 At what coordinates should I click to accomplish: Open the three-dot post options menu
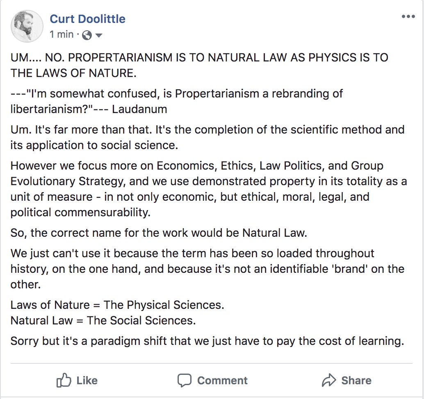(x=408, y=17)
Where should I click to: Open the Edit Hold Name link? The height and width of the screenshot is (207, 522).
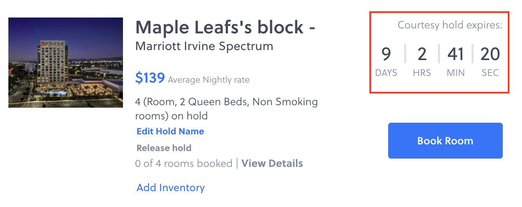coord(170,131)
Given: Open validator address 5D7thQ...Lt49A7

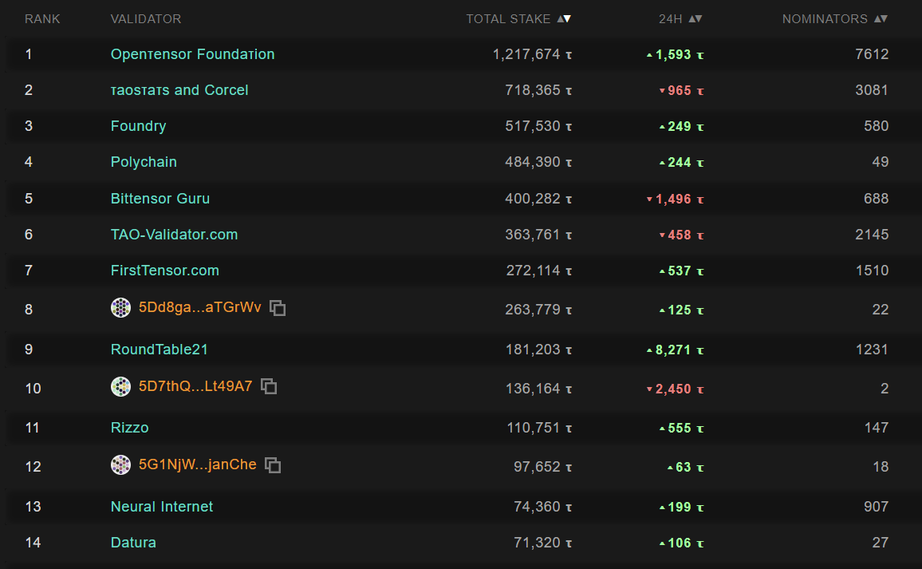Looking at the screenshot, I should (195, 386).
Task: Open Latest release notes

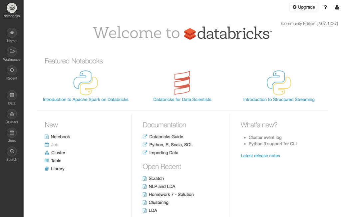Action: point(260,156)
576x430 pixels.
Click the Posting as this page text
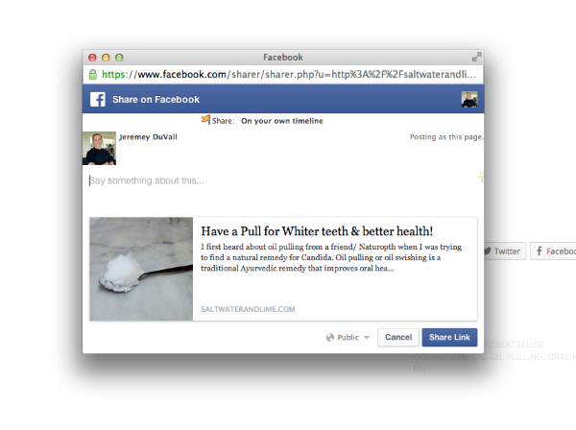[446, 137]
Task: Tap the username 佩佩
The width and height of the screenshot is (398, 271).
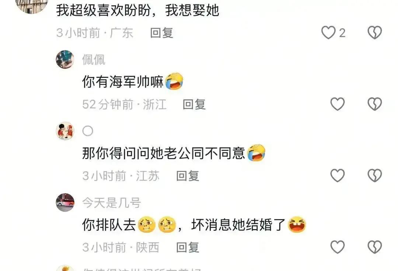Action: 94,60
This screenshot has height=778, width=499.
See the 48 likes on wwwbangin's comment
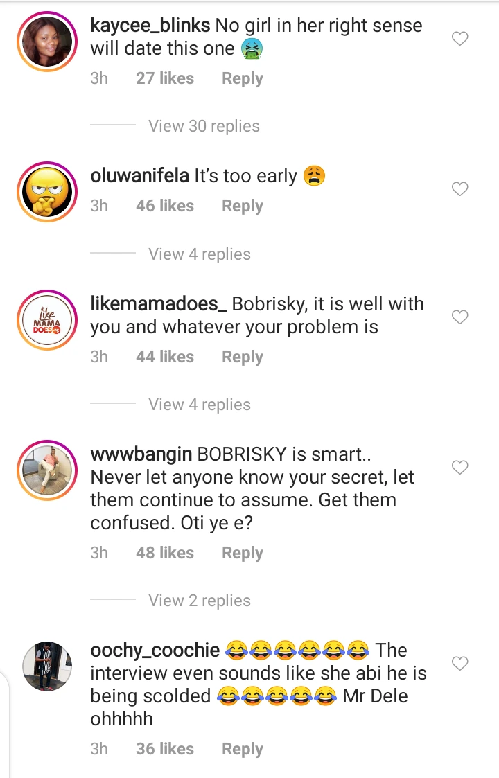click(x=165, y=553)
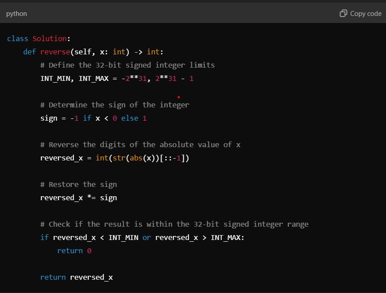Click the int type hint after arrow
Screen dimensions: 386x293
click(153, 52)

------------------------------------------------

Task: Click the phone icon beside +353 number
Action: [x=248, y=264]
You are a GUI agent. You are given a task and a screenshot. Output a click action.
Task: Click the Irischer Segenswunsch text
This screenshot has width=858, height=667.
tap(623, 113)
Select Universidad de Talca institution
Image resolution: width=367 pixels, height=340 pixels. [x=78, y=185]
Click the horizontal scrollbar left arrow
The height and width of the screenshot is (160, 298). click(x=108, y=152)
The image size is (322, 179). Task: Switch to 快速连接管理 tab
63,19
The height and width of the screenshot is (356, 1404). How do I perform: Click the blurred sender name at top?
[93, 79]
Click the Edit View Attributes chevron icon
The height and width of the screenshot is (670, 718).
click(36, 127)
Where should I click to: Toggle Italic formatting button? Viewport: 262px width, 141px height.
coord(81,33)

------------------------------------------------

Exercise objective -> Send back an exact copy of only the lines from the line with "Click the horizontal scrollbar left arrow" up to and including the line with "Click the Edit View Attributes chevron icon" in the data above.

Exercise output ->
Click the horizontal scrollbar left arrow
The height and width of the screenshot is (160, 298). click(x=108, y=152)
The image size is (322, 179). Task: Switch to 快速连接管理 tab
63,19
The height and width of the screenshot is (356, 1404). How do I perform: Click the blurred sender name at top?
[93, 79]
Click the Edit View Attributes chevron icon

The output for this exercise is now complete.